(SUPPLIED INFORMATION Opens)

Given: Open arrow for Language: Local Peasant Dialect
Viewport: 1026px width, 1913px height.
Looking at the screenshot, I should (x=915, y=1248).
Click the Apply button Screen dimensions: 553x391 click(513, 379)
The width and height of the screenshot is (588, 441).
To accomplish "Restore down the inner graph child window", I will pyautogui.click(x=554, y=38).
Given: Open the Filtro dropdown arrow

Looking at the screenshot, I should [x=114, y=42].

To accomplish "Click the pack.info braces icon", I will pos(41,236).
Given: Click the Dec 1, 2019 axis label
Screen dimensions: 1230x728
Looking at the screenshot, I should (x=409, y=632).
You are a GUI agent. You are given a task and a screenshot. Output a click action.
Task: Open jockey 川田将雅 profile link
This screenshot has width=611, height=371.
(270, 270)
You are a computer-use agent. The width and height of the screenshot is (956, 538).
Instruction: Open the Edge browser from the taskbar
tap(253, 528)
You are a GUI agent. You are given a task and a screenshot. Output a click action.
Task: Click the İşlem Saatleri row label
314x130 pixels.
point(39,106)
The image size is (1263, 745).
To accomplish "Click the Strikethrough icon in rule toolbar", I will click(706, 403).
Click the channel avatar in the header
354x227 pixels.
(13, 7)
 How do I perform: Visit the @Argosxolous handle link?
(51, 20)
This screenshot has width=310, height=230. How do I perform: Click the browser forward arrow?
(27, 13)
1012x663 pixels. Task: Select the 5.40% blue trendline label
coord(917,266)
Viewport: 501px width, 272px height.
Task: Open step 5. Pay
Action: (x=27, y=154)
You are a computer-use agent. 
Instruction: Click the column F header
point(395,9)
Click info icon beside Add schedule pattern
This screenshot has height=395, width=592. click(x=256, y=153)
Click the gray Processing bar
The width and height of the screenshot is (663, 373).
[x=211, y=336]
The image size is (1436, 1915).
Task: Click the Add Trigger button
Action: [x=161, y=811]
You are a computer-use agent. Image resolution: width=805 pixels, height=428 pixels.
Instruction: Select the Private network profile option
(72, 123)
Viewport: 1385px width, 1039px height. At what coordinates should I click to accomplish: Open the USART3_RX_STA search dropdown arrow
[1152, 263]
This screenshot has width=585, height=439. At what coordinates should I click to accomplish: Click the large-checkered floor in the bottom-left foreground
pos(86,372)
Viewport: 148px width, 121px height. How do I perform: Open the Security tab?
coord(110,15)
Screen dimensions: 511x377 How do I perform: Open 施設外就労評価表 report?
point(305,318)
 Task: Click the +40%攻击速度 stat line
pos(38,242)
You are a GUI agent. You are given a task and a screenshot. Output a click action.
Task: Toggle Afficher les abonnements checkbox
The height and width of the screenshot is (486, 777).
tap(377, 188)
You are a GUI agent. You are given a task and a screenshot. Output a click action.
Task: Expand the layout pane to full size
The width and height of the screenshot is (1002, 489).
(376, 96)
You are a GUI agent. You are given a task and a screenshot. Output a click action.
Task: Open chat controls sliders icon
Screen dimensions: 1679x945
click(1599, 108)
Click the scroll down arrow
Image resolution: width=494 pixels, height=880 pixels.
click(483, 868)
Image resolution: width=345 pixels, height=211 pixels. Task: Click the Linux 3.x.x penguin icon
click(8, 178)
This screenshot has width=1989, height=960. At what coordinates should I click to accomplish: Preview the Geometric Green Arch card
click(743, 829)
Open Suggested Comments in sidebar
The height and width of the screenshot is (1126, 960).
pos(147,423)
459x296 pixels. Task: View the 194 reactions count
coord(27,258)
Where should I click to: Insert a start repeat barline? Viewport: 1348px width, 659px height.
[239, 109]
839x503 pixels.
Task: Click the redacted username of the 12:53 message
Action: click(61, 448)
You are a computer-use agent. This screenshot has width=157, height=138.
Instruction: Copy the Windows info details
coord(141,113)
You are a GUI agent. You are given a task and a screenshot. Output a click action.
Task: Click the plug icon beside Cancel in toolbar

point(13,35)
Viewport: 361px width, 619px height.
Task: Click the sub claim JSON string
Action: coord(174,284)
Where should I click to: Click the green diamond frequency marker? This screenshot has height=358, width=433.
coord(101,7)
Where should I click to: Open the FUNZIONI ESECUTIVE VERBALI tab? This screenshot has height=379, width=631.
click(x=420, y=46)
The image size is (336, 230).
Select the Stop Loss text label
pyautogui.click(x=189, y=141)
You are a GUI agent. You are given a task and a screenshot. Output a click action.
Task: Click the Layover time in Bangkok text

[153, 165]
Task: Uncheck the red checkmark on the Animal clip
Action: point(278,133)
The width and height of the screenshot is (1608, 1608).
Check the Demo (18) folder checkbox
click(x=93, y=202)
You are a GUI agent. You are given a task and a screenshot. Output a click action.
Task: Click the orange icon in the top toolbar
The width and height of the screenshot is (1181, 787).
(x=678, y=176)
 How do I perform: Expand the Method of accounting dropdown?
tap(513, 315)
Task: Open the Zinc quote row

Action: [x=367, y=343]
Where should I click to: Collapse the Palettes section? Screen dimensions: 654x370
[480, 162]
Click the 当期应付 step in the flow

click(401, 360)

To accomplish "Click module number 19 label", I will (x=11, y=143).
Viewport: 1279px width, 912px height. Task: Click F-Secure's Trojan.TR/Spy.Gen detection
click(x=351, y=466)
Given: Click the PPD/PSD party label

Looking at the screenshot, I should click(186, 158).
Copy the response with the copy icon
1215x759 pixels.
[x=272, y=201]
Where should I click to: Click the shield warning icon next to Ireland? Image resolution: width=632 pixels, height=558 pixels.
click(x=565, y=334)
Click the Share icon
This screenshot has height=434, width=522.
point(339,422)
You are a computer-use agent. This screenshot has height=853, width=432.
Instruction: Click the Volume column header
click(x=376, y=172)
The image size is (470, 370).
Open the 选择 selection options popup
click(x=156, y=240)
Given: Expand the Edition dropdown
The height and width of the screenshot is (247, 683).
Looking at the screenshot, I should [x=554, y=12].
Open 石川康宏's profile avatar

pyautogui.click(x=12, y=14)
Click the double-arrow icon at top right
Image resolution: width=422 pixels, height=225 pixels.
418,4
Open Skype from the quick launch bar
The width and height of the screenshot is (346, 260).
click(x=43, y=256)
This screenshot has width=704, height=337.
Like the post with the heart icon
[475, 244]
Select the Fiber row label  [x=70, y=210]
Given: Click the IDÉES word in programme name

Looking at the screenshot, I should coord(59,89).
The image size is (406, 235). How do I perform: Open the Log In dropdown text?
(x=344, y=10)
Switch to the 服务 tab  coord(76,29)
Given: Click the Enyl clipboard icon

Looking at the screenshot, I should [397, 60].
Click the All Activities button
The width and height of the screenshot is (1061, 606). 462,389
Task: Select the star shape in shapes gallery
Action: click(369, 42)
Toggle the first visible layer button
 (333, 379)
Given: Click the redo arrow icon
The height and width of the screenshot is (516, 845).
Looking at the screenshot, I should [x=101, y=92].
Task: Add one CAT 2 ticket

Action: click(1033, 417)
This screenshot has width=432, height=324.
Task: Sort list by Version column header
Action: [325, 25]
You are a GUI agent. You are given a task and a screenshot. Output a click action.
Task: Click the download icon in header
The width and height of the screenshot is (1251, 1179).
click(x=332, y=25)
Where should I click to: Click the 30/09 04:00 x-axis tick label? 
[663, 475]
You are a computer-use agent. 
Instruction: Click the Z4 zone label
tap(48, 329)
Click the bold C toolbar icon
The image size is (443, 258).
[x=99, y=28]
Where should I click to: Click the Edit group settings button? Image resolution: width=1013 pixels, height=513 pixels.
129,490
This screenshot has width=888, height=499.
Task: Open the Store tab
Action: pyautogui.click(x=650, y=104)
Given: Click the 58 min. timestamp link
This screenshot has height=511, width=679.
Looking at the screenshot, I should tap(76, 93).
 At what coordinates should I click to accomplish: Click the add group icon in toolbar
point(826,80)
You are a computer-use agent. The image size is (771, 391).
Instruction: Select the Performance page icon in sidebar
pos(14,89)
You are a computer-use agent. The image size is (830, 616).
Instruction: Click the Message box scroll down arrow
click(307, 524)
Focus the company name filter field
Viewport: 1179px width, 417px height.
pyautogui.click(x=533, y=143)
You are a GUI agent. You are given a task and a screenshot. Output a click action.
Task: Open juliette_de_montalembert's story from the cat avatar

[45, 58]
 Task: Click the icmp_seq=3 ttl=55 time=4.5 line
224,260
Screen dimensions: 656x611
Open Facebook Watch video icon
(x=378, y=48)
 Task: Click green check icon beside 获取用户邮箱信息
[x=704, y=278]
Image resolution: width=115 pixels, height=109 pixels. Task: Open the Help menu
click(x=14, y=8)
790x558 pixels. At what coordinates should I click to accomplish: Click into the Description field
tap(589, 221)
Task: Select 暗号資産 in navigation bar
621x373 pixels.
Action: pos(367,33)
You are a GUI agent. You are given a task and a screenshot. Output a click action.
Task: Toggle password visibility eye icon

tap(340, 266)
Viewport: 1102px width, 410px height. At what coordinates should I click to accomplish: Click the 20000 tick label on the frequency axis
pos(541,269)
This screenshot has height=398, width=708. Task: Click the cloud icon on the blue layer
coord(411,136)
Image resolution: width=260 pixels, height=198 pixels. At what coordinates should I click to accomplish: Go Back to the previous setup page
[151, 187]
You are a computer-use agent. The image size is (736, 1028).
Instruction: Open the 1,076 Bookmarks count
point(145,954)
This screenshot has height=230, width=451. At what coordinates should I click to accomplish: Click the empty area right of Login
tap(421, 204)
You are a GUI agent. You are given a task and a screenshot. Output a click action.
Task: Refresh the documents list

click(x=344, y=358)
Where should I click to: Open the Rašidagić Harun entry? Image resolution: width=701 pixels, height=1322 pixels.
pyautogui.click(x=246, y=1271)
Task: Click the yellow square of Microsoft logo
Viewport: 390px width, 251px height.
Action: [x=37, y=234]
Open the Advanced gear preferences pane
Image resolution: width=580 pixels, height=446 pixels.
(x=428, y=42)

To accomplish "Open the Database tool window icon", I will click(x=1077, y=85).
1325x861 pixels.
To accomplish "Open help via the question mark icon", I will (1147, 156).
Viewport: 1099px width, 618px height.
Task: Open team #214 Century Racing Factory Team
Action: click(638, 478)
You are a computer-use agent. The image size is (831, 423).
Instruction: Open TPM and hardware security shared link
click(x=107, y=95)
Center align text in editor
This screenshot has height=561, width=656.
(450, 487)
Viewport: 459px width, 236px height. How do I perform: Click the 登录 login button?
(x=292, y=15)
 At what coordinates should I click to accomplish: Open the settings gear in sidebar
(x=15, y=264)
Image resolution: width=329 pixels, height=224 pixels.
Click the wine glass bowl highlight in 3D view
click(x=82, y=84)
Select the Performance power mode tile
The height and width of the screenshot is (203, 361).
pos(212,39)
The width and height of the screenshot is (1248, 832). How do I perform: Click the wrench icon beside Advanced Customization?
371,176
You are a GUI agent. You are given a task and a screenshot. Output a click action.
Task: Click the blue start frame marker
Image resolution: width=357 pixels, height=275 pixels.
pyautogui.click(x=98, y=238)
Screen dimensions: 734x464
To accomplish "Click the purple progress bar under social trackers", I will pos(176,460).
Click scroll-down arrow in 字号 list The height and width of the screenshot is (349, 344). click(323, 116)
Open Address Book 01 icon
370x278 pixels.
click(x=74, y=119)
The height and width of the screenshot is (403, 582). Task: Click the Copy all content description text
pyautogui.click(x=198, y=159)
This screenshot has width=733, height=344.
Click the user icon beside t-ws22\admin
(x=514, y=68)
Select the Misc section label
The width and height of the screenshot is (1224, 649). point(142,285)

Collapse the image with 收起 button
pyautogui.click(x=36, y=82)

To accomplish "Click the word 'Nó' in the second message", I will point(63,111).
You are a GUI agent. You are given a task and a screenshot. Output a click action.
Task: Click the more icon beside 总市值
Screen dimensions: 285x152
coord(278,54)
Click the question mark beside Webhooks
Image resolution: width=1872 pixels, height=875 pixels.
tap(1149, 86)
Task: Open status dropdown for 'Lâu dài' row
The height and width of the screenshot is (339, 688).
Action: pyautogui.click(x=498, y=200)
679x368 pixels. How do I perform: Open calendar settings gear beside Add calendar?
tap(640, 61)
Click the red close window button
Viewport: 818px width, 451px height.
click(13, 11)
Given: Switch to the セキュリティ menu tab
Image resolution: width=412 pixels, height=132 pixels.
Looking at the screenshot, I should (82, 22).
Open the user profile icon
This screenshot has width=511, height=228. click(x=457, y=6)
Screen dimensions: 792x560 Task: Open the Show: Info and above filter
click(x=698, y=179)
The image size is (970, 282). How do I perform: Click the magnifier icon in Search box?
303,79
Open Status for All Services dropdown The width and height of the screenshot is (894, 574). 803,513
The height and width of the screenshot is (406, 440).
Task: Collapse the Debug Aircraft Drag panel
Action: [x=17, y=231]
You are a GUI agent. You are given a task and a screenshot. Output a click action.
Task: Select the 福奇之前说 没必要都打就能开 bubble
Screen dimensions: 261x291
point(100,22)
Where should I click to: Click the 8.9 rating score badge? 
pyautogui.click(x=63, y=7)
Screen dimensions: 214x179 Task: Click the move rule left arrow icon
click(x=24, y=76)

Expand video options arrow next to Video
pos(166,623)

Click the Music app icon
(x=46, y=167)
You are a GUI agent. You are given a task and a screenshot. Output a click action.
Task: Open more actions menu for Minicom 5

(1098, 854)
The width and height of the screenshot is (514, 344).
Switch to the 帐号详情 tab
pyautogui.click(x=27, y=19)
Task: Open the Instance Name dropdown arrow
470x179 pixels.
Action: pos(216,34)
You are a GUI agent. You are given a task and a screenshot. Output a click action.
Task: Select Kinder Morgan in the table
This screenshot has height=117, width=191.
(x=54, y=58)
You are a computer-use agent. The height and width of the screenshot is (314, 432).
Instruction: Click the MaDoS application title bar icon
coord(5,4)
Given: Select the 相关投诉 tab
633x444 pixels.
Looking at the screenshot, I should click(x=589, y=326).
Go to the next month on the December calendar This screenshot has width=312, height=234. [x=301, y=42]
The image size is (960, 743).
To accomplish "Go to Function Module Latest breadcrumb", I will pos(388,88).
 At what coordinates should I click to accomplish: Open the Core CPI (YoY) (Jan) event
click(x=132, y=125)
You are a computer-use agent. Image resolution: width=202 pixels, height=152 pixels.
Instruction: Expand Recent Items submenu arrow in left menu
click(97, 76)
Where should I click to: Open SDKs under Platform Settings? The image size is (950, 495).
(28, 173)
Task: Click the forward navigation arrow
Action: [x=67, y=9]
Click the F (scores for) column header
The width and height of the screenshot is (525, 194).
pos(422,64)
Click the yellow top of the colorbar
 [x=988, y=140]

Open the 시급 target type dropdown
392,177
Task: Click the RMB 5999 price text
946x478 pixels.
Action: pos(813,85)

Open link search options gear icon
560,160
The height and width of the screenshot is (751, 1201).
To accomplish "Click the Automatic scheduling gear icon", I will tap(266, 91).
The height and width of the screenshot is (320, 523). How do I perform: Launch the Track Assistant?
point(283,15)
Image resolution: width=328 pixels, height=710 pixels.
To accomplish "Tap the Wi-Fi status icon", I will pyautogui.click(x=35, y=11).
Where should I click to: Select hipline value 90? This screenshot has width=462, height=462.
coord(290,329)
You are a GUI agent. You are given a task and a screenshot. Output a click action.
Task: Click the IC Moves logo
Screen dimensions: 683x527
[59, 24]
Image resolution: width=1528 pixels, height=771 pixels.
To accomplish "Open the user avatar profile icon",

(SUPPLIED INFORMATION Closes)

EXERCISE REQUIREMENTS -> Your reply should consist only of the lines from the one containing "Click the yellow top of the colorbar" through the last line of the records, each reproduced exactly.

SOLVED PROBLEM ->
Click the yellow top of the colorbar
 [x=988, y=140]

Open the 시급 target type dropdown
392,177
Task: Click the RMB 5999 price text
946x478 pixels.
Action: pos(813,85)

Open link search options gear icon
560,160
The height and width of the screenshot is (751, 1201).
To accomplish "Click the Automatic scheduling gear icon", I will tap(266, 91).
The height and width of the screenshot is (320, 523). How do I perform: Launch the Track Assistant?
point(283,15)
Image resolution: width=328 pixels, height=710 pixels.
To accomplish "Tap the Wi-Fi status icon", I will pyautogui.click(x=35, y=11).
Where should I click to: Select hipline value 90? This screenshot has width=462, height=462.
coord(290,329)
You are a GUI agent. You are given a task and a screenshot. Output a click action.
Task: Click the IC Moves logo
Screen dimensions: 683x527
[59, 24]
Image resolution: width=1528 pixels, height=771 pixels.
To accomplish "Open the user avatar profile icon",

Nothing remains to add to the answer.